Cannibalism and care in poison frogs
Patricia Jones
An Allobates femoralis carrying tadpoles on its back. Photo by Seabird McKeon.
It doesn't get much cooler than male parental care in poison dart frogs. This week's paper is in Scientific Reports, lead authored by Eva Ringler at the University of Veterinary Medicine Vienna, Austria. Allobates femoralis is distributed across the Amazon basin of South America. Paternal care is widespread (and thought to be ancestral) in the poison frogs. Males defend territories in the rainforest where females come to mate with them, and lay their eggs. A female will lay her clutch of eggs surrounded by jelly in the leaf litter on the forest floor. The eggs will develop for three weeks at which point the male will move the tadpoles to water sources. Males move tadpoles on their backs to little pools made by the leaves of plants such as bromeliads. Particularly relevant to this study is that males will even move tadpoles from clutches that are not their own, but were placed inside their territory.
This study examined how male A. femoralis respond to the presence of unrelated clutches in their own territory, in comparison to males that are moved to a new territory (representing a territory "takeover"). The design was really simple and detailed in the picture below.
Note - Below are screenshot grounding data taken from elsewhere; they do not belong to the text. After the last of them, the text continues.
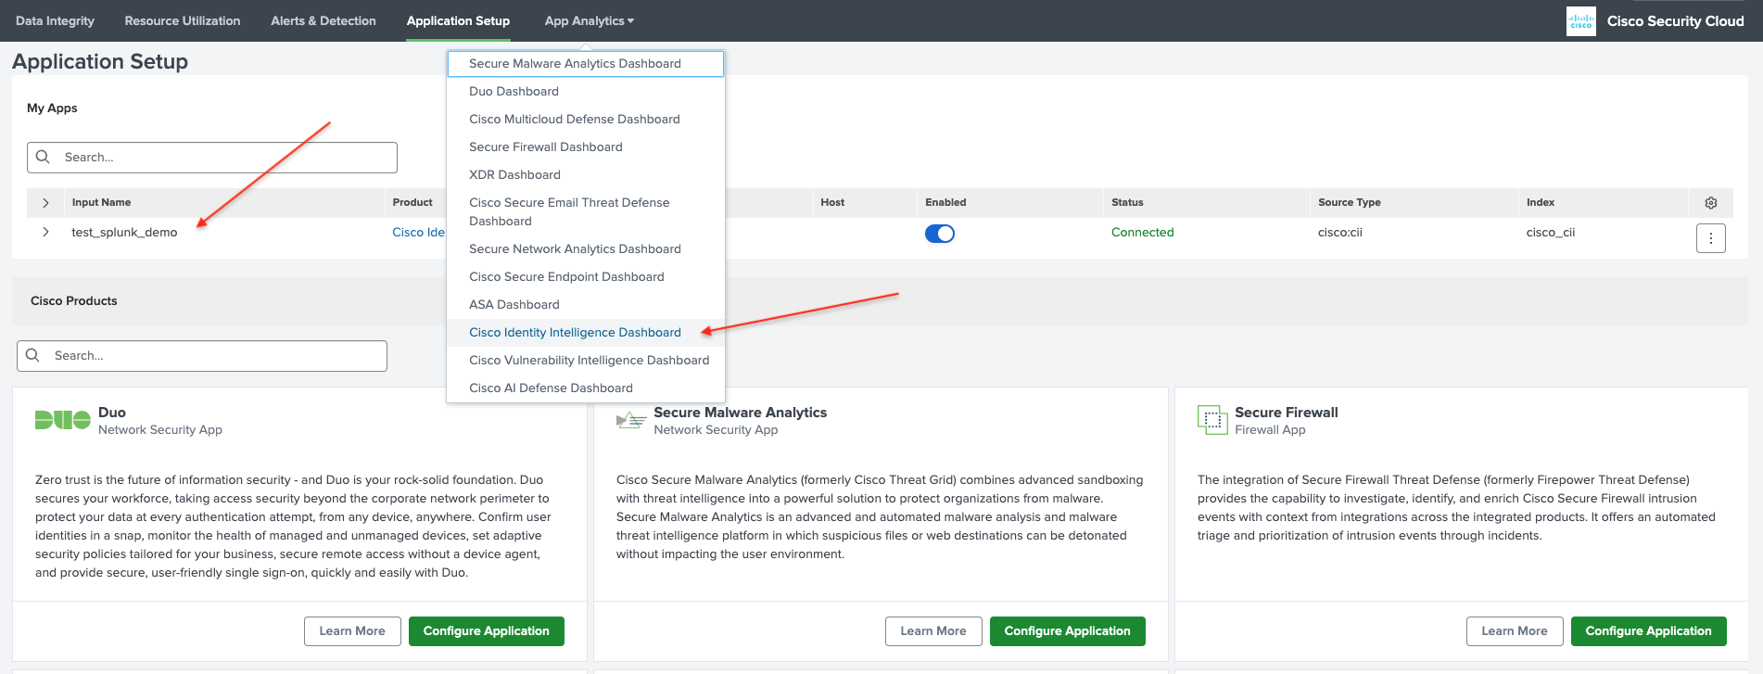Focus the Cisco Products search field

[x=213, y=356]
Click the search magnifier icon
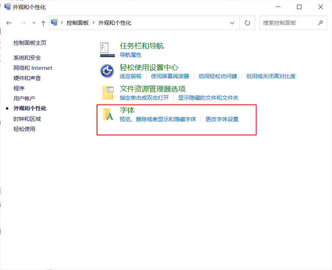Viewport: 332px width, 270px height. point(320,23)
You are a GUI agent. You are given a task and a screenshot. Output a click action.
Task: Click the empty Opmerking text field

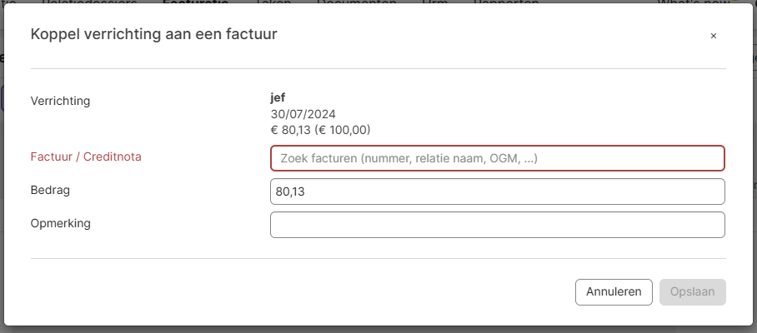point(497,225)
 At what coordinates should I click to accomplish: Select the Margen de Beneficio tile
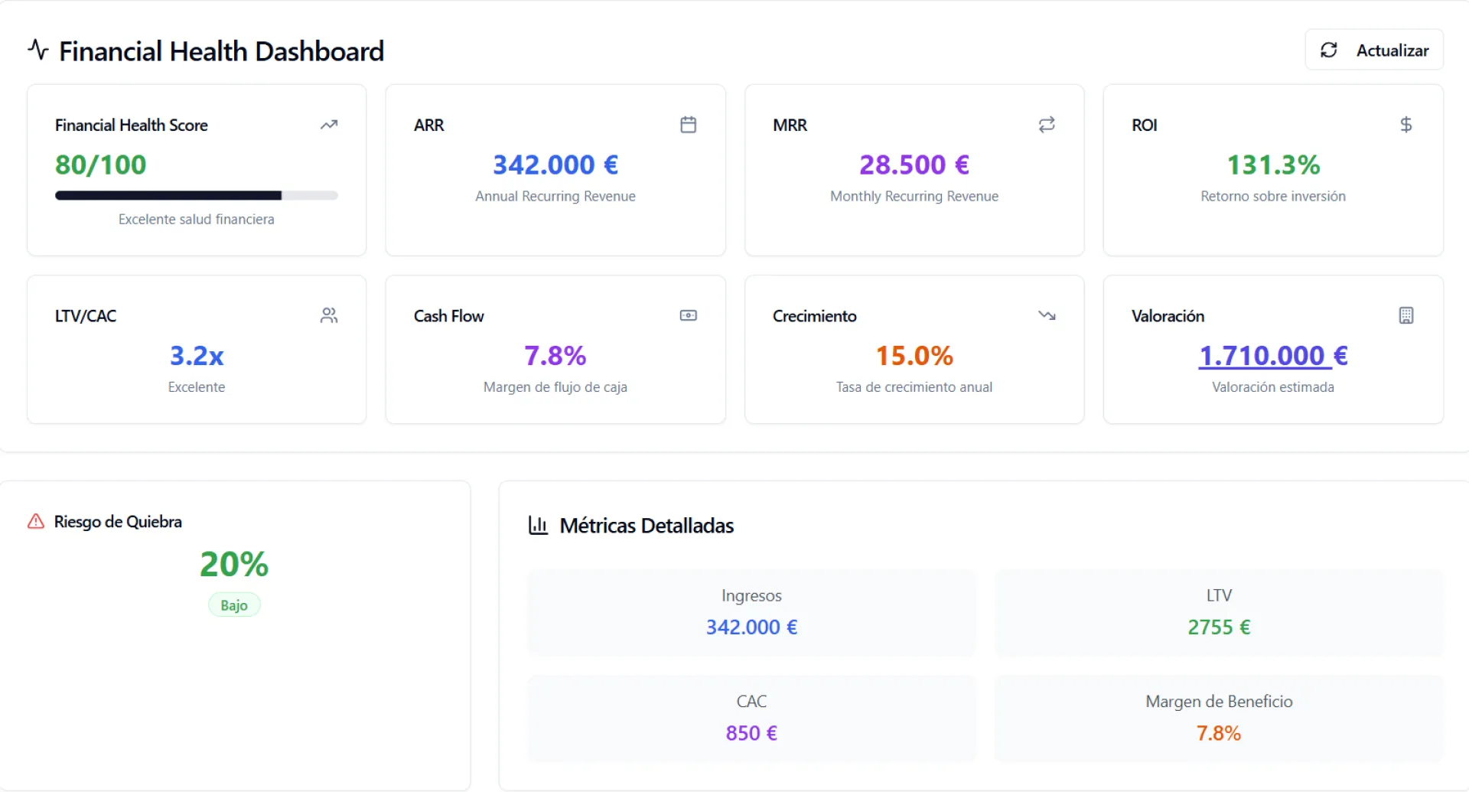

From: http://www.nature.com/articles/srep43544#s1
In the 'resident' treatment (A) males were removed from their home terrarium, an unrelated clutch was placed in their terrarium, and then they were returned. In the 'takeover' treatment (B) males were removed from their home terrarium and placed in a new terrarium with an unrelated clutch of eggs. So in both cases males experienced being captured and were given an unrelated egg clutch. They then recorded what males did with those eggs. Males in the 'takeoever' treatment were more likely to eat the eggs than males in the 'resident' treatment, and males in the 'resident' treatment were more likely to transport the tadpoles. The authors propose that males follow a simple strategy that allows them to maximize their fitness while minimizing energetic and cognitive costs. Clutches in their own territory are most likely their own, so they should care for them. Clutches in a new territory are certainly not their own, so they should eat them. Given that males defend their territories from invading males and only mate with females on their territories, they may not experience selection to be able to identify their own eggs from those of other males. It would be interesting to see if this type of territoriality trades off with offspring recognition in other systems.